With all these generational polarities going on, it became a relief to see a film about peers. Eric Rohmer's movies are always a breath of spring. In Le Rayon Vert (U.S. title, Summer), he improvises dialogue, uses 16mm that says never mind about artistic visuals, and casts an unknown young leading actress – yes, another unknown young leading actress – who delivers the same high-octane tears and IQ performance as her prede­cessors. Marie Riviere seeks romance through the long weeks of a summer vacation and finally finds it: via Jules Verne, la nouvelle cuisine, and the spectrology of sunsets.
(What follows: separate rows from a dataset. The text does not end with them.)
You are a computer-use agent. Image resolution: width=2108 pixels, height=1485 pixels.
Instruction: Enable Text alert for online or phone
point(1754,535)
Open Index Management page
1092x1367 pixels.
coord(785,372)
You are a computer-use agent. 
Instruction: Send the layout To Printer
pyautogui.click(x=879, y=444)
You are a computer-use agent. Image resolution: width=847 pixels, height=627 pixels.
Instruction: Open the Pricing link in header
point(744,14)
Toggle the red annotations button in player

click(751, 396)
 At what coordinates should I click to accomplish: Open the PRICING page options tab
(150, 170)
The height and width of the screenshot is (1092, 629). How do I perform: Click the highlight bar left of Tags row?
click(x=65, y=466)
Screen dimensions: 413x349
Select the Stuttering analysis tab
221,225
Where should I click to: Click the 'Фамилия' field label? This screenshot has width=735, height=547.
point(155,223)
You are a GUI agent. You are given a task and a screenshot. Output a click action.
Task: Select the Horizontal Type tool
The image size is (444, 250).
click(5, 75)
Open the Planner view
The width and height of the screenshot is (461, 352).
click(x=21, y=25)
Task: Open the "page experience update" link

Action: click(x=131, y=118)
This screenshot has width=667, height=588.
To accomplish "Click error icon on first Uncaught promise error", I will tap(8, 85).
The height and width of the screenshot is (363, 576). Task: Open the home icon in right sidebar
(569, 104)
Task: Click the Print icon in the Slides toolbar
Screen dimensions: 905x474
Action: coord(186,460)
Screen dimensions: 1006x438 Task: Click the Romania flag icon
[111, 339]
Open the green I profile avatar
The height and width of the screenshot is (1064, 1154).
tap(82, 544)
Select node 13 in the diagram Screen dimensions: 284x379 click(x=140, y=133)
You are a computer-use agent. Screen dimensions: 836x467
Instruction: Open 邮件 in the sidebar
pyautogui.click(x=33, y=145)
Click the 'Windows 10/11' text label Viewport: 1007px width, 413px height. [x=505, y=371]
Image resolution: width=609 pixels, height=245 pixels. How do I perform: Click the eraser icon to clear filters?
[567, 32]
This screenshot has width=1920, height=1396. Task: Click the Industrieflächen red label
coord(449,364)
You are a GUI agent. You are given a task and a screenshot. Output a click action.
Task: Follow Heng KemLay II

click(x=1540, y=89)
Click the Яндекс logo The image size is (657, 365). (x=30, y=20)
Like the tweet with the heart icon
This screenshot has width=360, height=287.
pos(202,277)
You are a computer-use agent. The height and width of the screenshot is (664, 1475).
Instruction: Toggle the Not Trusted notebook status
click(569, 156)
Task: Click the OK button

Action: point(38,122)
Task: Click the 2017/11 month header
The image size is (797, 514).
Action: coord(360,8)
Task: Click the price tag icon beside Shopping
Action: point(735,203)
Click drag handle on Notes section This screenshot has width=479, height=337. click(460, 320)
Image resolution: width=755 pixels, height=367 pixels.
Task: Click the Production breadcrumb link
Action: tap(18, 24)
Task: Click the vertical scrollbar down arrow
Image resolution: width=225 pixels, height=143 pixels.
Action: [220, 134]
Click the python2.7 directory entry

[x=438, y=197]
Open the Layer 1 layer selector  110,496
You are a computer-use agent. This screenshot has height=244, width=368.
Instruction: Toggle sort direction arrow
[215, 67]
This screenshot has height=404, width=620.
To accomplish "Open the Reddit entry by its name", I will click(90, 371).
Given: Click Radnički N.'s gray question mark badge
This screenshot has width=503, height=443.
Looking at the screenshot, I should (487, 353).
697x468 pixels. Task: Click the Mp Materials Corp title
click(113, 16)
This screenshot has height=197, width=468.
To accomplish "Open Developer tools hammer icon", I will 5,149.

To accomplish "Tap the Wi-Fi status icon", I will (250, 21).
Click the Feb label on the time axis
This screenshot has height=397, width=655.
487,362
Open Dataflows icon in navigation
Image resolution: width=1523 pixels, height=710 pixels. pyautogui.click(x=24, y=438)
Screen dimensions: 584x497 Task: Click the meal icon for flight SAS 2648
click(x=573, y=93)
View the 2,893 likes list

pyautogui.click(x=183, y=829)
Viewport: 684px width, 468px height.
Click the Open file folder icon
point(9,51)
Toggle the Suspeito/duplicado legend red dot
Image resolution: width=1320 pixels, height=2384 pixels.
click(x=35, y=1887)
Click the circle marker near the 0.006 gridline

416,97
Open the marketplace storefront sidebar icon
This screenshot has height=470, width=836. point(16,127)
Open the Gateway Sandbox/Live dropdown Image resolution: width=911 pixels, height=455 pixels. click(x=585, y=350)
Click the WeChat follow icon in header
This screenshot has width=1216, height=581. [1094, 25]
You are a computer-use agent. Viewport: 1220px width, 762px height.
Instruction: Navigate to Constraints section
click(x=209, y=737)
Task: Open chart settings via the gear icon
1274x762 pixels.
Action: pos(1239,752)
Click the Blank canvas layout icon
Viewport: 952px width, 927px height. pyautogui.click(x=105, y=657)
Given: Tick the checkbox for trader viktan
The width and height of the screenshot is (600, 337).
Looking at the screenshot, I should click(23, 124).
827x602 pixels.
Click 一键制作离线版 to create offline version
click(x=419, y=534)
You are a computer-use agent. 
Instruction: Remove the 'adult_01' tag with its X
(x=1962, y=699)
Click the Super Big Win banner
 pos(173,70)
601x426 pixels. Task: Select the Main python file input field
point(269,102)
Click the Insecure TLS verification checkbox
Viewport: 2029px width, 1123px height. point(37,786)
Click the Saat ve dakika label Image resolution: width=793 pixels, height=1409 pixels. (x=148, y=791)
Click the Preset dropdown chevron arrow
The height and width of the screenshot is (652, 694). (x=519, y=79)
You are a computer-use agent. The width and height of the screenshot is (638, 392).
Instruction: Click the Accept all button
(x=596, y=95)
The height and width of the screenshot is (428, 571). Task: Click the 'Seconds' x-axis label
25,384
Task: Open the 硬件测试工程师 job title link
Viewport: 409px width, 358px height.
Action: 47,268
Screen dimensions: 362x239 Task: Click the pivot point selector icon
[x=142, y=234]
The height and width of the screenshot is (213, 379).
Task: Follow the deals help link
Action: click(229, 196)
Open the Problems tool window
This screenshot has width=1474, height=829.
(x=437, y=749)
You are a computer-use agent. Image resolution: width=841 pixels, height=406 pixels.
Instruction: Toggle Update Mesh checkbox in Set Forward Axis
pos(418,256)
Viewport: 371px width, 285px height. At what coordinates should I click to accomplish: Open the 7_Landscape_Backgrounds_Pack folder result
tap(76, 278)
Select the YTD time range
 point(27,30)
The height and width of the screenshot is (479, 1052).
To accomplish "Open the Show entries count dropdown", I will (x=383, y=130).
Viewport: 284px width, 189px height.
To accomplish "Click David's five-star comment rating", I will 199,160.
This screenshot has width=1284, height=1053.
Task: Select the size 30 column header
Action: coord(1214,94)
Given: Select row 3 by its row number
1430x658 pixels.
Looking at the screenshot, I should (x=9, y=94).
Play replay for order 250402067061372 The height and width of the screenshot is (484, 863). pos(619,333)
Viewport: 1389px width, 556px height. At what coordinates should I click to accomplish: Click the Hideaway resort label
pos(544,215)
Alain Resnais' Mélo was rapped by many as "filmed theater" being a set-bound version of Henry Bernstein's play about love and adultery in Twenties Paris. It comes complete with a between-acts curtain and credits on a turning playbill. But spitfire performances from the cur­rent Resnais repertory troupe – Sabine Azéma, André Dussollier, Pierre Arditi – help subvert the proscenium mold. And so do Resnais' occasional darkling dives into surrealism.

Mélo was shown out of competition in a competition that sorely needed it. Also fuori concorso was the annual consign­ment of big American commercial mov­ies: Aliens, Ruthless People, Heartburn, Legal Eagles, and the like. These might have imparted some life to the main event.

The 14-person jury, after many a comfortably upholstered deliberation in the Excelsior, finally gave the Golden Lion to Rohmer's Summer. I thought (and so did virtually every other critic on the Lido) that it should have gone to Tavernier's Around Midnight.